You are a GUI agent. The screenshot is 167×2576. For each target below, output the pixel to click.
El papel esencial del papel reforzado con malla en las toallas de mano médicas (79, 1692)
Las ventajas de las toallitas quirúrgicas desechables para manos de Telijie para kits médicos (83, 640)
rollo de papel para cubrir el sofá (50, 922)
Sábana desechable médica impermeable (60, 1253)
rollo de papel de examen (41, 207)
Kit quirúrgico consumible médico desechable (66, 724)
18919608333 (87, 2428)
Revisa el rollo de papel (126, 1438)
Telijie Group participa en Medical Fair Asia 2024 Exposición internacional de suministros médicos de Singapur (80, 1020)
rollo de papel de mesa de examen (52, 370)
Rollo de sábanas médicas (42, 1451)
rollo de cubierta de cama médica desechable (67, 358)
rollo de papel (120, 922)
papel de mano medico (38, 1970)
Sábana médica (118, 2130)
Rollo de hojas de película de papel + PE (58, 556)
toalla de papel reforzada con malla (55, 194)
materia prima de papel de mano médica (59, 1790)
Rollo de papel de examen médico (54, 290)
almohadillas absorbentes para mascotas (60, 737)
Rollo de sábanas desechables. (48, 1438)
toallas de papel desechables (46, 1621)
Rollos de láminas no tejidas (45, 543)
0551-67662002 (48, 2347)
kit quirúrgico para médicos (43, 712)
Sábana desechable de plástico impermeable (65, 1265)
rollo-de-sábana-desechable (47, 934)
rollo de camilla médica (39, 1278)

^^^^^^^^^^^^^^^^

Print each entry exactly as it appears above.

## Completed task
You are a GUI agent. The screenshot is 167×2576. For each target below, output the pixel to click.
El papel esencial del papel reforzado con malla en las toallas de mano médicas (79, 1692)
Las ventajas de las toallitas quirúrgicas desechables para manos de Telijie para kits médicos (83, 640)
rollo de papel para cubrir el sofá (50, 922)
Sábana desechable médica impermeable (60, 1253)
rollo de papel de examen (41, 207)
Kit quirúrgico consumible médico desechable (66, 724)
18919608333 (87, 2428)
Revisa el rollo de papel (126, 1438)
Telijie Group participa en Medical Fair Asia 2024 Exposición internacional de suministros médicos de Singapur (80, 1020)
rollo de papel de mesa de examen (52, 370)
Rollo de sábanas médicas (42, 1451)
rollo de cubierta de cama médica desechable (67, 358)
rollo de papel (120, 922)
papel de mano medico (38, 1970)
Sábana médica (118, 2130)
Rollo de hojas de película de papel + PE (58, 556)
toalla de papel reforzada con malla (55, 194)
materia prima de papel de mano médica (59, 1790)
Rollo de papel de examen médico (54, 290)
almohadillas absorbentes para mascotas (60, 737)
Rollo de sábanas desechables. (48, 1438)
toallas de papel desechables (46, 1621)
Rollos de láminas no tejidas (45, 543)
0551-67662002 (48, 2347)
kit quirúrgico para médicos (43, 712)
Sábana desechable de plástico impermeable (65, 1265)
rollo-de-sábana-desechable (47, 934)
rollo de camilla médica (39, 1278)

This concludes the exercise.